### SET OF TASKS:
**1.** In the market commentary, by what percentage did downloads of the Uber app rise on the day of the London cab drivers' protest?
**2.** Reproduce everything in the records from the line containing "Task: Click the entrance" down to the line containing "Action: click(612, 288)", with both of those lines included.

In 2014, London cabbies were upset. Uber Technologies, Inc. (UBER) was muscling in on their territory. So, 4,000 cab drivers protested and ground parts of London to a halt. In an epic backfire, this led to an 850% increase in downloads of the Uber app on the day.
When things get extreme at one end, it creates a vacuum at the other. Cabbies wanted to suppress Uber; they ended up doing the opposite. This reminds me of everyone buying stocks. No one wants them to go down or thinks they will, but inevitably, one-way traffic will lead to the opposite.
U.S. stocks had a down week for the first time in a while. But we need a pullback. It's healthy and overdue. I've been talking about being overbought for weeks now. So far, 2020 has been kind to stocks, but one major U.S. index is negative year to date (YTD): the Russell 2000. My data has more correlation with that index for two reasons:
- The Russell 2000 rebalances, which makes the index more equally weighted compared to the S&P and NASDAQ.
- We measure big buying and selling on thousands of stocks equally. Therefore, it makes more sense that the Big Money Index is overlaid on the Russell 2000.

### INPUT RECORDS:
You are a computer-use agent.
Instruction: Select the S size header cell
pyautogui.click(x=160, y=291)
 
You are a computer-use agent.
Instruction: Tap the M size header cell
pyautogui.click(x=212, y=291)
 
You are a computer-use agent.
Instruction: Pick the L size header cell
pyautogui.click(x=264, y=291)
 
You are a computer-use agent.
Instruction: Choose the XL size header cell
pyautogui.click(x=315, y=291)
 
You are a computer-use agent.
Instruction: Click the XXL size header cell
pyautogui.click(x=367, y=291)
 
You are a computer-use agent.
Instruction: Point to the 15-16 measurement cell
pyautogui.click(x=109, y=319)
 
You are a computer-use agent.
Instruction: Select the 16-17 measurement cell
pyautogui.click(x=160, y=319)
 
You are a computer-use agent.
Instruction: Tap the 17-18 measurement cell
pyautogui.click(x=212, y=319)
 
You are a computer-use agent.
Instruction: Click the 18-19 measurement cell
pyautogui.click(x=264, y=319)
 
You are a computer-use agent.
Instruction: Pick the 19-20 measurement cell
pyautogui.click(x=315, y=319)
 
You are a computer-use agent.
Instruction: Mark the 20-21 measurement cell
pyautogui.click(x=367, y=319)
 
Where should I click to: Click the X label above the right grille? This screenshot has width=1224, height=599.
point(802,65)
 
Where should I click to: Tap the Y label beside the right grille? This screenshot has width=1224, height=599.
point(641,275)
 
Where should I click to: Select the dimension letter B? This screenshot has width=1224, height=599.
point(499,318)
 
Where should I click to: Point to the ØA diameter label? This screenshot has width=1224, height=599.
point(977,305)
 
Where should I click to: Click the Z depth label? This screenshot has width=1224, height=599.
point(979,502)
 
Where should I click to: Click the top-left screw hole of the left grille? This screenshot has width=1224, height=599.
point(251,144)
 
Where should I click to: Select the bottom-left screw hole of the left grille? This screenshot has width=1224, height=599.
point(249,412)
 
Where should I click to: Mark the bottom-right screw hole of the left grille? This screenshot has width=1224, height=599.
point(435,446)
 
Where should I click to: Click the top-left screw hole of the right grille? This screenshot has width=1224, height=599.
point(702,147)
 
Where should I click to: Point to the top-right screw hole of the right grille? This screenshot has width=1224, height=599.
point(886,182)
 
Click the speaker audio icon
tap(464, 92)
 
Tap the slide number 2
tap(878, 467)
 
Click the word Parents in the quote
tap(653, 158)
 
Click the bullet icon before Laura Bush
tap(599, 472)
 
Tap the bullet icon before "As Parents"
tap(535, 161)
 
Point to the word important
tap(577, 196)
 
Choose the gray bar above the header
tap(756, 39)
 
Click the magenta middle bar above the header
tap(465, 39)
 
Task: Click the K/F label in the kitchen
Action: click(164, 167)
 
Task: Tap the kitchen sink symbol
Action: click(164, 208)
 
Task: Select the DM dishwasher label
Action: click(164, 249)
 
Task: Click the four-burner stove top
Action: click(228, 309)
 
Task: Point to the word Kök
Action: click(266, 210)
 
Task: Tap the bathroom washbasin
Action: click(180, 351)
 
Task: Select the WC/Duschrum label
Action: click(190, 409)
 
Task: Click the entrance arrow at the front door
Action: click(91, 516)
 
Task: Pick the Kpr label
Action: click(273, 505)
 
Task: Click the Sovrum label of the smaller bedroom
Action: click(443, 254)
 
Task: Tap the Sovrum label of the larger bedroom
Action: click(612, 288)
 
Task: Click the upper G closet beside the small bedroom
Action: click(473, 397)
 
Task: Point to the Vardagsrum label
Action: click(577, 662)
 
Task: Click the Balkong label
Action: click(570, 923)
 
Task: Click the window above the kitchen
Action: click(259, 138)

### FINAL ANSWERS:
**1.** 850%

**2.**
Task: Click the entrance arrow at the front door
Action: click(91, 516)
 
Task: Pick the Kpr label
Action: click(273, 505)
 
Task: Click the Sovrum label of the smaller bedroom
Action: click(443, 254)
 
Task: Tap the Sovrum label of the larger bedroom
Action: click(612, 288)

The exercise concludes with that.